─── Selected text ───
Switzerland 2024

Wintering between the Alps

The following is a gallery of photographs from my visit to The Swiss Confederation 12—20 February 2024.

I mainly travelled to escape the tropical Sydney summer, plus experience the snow & ice for which The Confederation is so famous…

(When citing this article, please use swiss.4020.net)

Quick Links
Location Description February
Schilthorn Swiss Alps, Piz Gloria, Mürren & packed cablecars Fri 16th
Zermatt Gornegrat & Matterhorn ski resorts Sun 18th
Bern Swiss capital overrun by trams Thu 15th – Sat 17th
Lucerne Small resort city with a beautiful “Old Town” Wed 14th
Montreux & Vevey The Swiss Riviera & Lake Geneva Mon 19th
Zürich Financial capital and home to zealous SBB ticket inspectors Mon 12th – Thu 15th
Geneva Seat of the U.N., Lake and Water Jet Sat 17th – Tue 20th

Image Gallery

schilthorn

zermatt

bern

lucerne

riviera

zurich

geneva

Notes

Travel Notes

Welcome to The Swiss Confederation

Arrived at Zürich airport at 19:30PM on a Monday night, 12 Feb 2024. Immediately got stuck in a bottleneck of hundreds of passengers while only three Swiss immigration officials processed each arrival with punctilious care. Families with children whose passport photos didn't exactly match their offspring attracted special attention, while parents desperately tried to convince the high officials that each child was indeed who they claimed to be.

Then the life-lesson of travelling on an 8-day Swiss Travel Pass — for which I had paid CHF 419 — during the 15 minute trip to the city. It was 21PM, but apparently the pass only became valid at midnight. A technicality, but an important one as a pair of roving SBB ticket inspectors seized upon it to issue a 100 CHF fine for travelling without a valid ticket. I had all my luggage with me and had just flown 16 567 km from Sydney, but the-rules-is-the-rules.
─── Data section ───
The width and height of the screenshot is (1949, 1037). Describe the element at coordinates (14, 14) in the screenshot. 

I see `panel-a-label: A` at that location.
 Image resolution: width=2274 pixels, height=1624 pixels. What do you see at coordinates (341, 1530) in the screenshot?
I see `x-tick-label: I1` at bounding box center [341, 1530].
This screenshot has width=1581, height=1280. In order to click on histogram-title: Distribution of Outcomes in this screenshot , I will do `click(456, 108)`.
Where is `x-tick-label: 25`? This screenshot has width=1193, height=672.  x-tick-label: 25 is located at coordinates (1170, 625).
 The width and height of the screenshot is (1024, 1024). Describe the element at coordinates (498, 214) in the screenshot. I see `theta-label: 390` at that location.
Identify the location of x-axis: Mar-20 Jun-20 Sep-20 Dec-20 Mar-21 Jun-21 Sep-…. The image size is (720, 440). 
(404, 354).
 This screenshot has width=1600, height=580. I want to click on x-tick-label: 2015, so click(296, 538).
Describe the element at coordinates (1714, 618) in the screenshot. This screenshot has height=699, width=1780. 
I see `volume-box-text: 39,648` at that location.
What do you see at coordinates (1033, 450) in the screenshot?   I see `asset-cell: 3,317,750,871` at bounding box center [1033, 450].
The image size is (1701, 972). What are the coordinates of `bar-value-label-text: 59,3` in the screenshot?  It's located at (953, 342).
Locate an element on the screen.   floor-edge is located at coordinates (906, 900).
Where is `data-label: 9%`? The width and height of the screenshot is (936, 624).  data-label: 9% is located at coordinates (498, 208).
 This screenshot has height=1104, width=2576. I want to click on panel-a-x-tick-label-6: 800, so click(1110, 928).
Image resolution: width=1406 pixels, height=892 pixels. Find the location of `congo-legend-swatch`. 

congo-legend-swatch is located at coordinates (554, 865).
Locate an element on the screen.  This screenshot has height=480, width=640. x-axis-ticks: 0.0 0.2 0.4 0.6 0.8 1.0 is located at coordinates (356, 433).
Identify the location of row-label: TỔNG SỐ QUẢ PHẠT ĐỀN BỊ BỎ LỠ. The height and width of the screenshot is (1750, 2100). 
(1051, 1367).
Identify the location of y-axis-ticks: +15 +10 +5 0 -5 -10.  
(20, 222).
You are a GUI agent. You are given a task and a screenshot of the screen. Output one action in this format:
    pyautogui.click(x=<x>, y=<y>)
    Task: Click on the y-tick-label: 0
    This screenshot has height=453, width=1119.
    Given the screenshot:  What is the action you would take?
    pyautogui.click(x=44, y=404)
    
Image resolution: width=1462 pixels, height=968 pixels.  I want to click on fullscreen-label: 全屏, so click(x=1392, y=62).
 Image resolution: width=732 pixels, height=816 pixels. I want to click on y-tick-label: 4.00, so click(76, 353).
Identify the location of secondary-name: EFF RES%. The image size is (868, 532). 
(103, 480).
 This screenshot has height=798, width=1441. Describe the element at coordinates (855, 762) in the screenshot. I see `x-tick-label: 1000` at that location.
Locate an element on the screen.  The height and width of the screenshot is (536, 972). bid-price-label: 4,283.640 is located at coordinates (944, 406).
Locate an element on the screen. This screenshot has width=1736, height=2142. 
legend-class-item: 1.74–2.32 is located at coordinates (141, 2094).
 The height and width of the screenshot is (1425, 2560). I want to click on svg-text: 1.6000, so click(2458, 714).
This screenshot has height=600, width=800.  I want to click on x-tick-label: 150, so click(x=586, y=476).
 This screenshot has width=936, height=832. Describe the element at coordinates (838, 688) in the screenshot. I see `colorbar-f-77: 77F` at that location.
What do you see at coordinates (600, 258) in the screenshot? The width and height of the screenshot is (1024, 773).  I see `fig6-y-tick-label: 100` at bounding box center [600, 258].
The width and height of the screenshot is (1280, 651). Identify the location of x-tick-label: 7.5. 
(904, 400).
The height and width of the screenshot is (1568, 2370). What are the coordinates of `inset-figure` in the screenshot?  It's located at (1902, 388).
───
◆ Apply what you read
a. Translate this sentence from the Switzerland 2024 travel notes into Spanish: "The following is a gallery of photographs from my visit to The Swiss Confederation 12—20 February 2024."
b. Write the next paragraph of the Switzerland 2024 travel notes, following on from the sentence that ends "but the-rules-is-the-rules."

◆ Per-task outputs
a. Lo que sigue es una galería de fotografías de mi visita a la Confederación Suiza del 12 al 20 de febrero de 2024.

b.
A few minutes later I arrived at what I thought was Zürich station, but was amazed at how small and deserted it was. Graffiti, torn posters, a desultory hoodie trying to flip a skateboard. Only realised later that I had accidentally got off one stop too early at Zürich Hardbrüke instead of the (vast) main station at Zürich HB.

Okay, launch the phone-map to find my hotel. Good news in that it wasn't too far, about a kilometre. So venture into the night with my luggage through dimly-lit streets. I was in the Gewerbeschule district, lined with four-storey apartment blocks with most of their lights off. All the shops, cafés and restaurants were shuttered. A few cars, a couple of pedestrians and no taxis, just my echoing footsteps off grimy beige walls. After a few detours around construction roadblocks, I finally arrived at the hotel entrance at 21:30PM, and now the intrigue could really start.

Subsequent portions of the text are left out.